A Critical Analysis of "The Love Song of J. Alfred Prufrock" by T. S. Eliot
Introduction to The Love Song of J. Alfred Prufrock
The Love Song of J. Alfred Prufrock, like much of T. S. Eliot's work, questions societal norms and points out the flawed living of empty social rituals and linguistic cliches (Damrosch 733). It is a story that echoes into today's hollow society and tells the tale of one man's experience with unrequited love and a greater longing for something bigger than "tea and cakes and ices" (Eliot 736). A product of his times, our main man seems to feel out of place - and rightfully so. J. Alfred Prufrock, the pessimistic protagonist, seeks deeper meaning in the seemingly meaningless actions of those around him, using powerful literary devices to pull the reader deep into his world. He is stifled by their petty standards and feels helpless, while at the same time grappling with his feelings for a woman whom he thinks wouldn't understand his hesitations. Prufrock is caught between his own dismal introspection and the longing for a companion who is part of the problem. The Love Song of J. Alfred Prufrock grapples with unbridled emotions and a deep introspection that hits the reader and entices them to think past their own reservations.
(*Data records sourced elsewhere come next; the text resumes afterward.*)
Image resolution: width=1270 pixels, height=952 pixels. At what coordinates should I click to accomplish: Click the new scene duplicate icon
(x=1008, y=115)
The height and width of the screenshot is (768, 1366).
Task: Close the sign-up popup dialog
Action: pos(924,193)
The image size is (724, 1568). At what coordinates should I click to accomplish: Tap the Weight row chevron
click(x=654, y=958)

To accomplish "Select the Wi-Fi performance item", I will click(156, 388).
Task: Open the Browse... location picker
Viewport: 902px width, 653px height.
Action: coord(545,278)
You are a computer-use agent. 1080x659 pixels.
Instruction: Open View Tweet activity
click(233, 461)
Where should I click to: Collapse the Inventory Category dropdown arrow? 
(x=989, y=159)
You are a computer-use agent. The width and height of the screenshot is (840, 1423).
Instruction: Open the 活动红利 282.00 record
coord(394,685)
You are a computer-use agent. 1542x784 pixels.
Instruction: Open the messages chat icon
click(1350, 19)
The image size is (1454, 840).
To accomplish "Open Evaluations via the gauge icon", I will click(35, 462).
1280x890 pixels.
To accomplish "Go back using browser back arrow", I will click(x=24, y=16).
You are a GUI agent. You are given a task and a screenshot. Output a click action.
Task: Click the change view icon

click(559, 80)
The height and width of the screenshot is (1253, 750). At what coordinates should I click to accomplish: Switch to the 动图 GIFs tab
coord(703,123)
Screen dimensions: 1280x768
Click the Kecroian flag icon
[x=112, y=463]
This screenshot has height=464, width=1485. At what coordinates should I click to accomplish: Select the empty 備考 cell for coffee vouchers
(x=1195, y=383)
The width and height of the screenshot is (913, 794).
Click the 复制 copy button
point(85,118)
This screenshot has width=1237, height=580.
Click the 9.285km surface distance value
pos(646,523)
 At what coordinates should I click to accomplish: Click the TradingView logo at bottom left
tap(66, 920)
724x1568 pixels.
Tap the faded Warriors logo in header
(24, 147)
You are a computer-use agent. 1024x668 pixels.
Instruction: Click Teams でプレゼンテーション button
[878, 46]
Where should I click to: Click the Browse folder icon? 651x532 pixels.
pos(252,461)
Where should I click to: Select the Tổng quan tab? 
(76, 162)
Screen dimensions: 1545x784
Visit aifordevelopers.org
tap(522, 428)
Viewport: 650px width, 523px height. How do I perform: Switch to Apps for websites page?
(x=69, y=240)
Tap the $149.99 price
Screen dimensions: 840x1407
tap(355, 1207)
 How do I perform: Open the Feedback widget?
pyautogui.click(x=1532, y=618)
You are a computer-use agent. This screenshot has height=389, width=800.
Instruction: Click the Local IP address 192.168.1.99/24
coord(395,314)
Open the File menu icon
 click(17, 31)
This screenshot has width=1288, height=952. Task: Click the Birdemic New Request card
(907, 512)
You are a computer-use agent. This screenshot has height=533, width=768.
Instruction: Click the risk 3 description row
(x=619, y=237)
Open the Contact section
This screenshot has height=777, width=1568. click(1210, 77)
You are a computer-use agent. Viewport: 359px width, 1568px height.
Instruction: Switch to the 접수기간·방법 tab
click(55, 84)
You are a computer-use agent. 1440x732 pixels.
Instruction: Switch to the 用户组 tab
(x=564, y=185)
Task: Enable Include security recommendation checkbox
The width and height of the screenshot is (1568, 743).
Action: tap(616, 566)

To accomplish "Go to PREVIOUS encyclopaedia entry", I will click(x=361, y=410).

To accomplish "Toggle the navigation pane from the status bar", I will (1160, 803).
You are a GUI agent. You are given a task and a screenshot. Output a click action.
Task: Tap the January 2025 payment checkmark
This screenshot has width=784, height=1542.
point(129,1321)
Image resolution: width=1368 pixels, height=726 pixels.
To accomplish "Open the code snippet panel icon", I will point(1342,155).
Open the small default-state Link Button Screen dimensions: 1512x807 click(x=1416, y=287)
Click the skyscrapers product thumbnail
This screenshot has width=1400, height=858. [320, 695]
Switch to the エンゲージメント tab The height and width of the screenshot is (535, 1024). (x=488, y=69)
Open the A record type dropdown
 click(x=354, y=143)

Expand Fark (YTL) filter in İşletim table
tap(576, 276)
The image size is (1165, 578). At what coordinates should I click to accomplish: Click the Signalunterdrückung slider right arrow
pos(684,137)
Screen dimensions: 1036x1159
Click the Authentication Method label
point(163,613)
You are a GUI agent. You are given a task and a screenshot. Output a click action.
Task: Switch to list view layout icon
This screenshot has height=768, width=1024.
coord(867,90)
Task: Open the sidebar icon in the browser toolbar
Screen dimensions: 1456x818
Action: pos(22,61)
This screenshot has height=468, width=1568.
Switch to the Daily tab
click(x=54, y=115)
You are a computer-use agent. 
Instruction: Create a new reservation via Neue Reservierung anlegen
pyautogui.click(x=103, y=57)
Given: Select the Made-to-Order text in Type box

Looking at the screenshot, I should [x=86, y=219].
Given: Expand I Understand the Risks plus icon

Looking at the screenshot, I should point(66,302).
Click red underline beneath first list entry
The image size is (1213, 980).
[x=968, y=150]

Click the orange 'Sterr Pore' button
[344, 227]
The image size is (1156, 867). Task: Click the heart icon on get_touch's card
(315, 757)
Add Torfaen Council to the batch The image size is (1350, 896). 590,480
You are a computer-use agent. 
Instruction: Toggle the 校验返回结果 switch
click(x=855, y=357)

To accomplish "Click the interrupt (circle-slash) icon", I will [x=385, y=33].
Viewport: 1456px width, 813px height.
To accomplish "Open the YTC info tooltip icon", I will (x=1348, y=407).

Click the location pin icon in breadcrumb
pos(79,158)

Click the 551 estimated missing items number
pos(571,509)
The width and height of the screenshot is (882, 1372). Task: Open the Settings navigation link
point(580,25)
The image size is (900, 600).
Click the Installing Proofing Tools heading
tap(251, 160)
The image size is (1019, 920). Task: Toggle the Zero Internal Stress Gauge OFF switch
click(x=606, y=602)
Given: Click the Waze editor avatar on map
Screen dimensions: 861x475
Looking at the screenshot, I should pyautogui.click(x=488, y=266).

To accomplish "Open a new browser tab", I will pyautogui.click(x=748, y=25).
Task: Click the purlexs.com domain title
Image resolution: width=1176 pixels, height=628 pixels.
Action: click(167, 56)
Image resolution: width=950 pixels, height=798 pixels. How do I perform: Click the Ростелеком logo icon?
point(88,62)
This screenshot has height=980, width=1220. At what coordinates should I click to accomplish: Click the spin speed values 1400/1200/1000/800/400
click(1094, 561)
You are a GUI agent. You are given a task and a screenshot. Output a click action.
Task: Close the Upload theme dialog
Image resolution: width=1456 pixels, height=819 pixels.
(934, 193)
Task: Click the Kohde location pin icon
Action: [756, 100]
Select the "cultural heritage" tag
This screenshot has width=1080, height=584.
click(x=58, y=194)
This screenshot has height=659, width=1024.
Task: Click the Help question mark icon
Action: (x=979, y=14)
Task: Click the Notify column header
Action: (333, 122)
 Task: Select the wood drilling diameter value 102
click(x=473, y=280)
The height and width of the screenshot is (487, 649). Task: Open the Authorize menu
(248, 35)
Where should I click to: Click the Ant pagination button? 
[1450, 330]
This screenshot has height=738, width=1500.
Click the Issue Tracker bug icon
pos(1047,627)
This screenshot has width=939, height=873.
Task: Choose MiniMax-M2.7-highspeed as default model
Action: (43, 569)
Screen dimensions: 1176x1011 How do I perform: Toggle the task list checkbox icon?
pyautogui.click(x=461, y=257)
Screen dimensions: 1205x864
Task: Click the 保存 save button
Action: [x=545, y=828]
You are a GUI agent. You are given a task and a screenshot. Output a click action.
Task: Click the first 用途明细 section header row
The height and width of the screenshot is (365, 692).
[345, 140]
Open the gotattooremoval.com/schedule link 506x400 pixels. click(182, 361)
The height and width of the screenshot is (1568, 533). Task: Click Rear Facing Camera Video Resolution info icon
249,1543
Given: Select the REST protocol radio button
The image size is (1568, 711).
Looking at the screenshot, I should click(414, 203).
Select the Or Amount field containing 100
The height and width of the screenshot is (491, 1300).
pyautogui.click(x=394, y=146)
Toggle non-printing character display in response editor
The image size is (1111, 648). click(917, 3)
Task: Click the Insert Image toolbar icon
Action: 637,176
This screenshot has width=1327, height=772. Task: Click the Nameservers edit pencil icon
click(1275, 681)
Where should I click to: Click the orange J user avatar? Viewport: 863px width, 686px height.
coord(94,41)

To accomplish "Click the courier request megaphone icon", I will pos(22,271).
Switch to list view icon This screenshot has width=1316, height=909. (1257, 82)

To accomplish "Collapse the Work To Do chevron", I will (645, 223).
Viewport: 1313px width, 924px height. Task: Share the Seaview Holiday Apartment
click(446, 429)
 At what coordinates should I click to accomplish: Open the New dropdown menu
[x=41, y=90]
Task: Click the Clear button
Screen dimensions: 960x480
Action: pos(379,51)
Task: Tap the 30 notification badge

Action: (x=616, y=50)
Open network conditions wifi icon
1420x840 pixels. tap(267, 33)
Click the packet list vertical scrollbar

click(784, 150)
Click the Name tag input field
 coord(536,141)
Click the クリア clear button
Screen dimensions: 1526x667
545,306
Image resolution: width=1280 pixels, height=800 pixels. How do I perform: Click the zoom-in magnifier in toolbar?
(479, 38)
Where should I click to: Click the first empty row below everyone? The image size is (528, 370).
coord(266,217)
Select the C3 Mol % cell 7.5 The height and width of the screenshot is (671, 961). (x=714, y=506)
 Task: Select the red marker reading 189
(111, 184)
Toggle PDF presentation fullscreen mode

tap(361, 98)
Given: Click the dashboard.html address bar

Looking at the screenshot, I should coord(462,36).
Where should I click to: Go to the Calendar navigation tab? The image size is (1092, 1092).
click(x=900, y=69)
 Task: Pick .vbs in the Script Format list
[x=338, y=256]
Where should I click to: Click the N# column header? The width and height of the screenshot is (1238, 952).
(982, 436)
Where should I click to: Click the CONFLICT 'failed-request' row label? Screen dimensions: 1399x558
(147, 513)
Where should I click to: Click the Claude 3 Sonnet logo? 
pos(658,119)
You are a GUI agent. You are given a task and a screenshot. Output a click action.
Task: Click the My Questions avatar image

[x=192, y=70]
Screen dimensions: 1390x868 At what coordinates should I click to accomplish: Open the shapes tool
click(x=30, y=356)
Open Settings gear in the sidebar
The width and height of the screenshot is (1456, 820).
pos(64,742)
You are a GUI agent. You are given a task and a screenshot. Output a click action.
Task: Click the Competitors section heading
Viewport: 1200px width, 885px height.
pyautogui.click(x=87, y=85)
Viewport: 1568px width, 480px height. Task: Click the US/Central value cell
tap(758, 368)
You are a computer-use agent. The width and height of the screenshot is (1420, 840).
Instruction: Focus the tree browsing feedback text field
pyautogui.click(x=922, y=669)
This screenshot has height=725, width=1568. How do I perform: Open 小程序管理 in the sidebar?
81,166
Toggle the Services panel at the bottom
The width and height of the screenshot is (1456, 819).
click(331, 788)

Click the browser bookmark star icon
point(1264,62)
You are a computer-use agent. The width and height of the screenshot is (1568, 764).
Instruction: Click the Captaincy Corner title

While it serves as a depiction of the time, it still holds meaning to many of us in a more modern era.
The Effects of T. S. Eliot's Writing
This distress that so many felt with modern life was carried by Elliot across nations, where his American writing style edited the British canon. As a naturalized British citizen who was born and raised in the southern United States, he worked as an editor and laid the foundation for what was to be known as New Criticism, a literary model widely utilized by universities across English-speaking nations at the time. (733). While many literary experts consider a set of four poems called the Four Quarters to be his crowning achievement, The Love Song of J. Alfred Prufrock is what first thrust Eliot into London's literary scene (733). While it is a meaningful piece of work in its own right, the poem is often seen as a counterpoint to the dramatic monologue written by nineteenth-century poet, Robert Browning (733).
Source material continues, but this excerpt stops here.